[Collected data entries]
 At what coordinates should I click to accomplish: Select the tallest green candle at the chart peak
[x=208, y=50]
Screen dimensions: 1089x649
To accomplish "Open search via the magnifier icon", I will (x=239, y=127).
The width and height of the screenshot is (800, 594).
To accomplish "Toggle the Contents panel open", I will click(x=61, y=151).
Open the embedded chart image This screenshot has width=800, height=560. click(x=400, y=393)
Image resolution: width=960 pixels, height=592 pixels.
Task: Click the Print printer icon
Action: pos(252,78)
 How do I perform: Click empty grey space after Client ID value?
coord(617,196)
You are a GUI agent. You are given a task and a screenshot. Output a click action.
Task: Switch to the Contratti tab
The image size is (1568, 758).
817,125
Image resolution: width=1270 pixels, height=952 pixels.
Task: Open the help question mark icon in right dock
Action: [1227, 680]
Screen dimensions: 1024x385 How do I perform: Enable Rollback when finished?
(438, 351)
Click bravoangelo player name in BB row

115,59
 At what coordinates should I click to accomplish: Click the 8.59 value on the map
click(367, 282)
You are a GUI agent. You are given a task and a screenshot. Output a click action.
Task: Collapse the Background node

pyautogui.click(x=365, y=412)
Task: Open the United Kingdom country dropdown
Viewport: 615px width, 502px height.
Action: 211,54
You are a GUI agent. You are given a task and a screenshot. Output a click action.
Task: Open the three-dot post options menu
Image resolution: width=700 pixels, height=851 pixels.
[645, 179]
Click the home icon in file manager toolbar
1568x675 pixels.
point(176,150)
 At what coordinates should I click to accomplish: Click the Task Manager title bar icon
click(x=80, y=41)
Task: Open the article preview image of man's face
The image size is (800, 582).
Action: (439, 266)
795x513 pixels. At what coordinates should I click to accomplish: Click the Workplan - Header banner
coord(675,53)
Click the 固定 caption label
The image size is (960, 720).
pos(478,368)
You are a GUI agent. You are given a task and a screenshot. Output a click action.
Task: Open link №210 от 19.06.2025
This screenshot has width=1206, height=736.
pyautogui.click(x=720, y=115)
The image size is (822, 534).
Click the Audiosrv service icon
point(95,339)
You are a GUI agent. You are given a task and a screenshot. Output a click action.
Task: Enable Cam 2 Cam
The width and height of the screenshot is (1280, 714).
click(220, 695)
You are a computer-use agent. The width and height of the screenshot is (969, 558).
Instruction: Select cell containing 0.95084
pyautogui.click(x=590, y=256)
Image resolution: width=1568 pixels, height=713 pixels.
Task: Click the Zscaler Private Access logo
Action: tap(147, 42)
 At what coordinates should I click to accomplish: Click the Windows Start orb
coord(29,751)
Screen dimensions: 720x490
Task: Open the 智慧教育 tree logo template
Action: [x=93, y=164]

**Work to be completed**
Your answer must be the lines above from the one containing "Click the 固定 caption label" to the one containing "You are a computer-use", both included, restated word for word.

**Final answer**
Click the 固定 caption label
The image size is (960, 720).
pos(478,368)
You are a GUI agent. You are given a task and a screenshot. Output a click action.
Task: Open link №210 от 19.06.2025
This screenshot has width=1206, height=736.
pyautogui.click(x=720, y=115)
The image size is (822, 534).
Click the Audiosrv service icon
point(95,339)
You are a GUI agent. You are given a task and a screenshot. Output a click action.
Task: Enable Cam 2 Cam
The width and height of the screenshot is (1280, 714).
click(220, 695)
You are a computer-use agent. The width and height of the screenshot is (969, 558).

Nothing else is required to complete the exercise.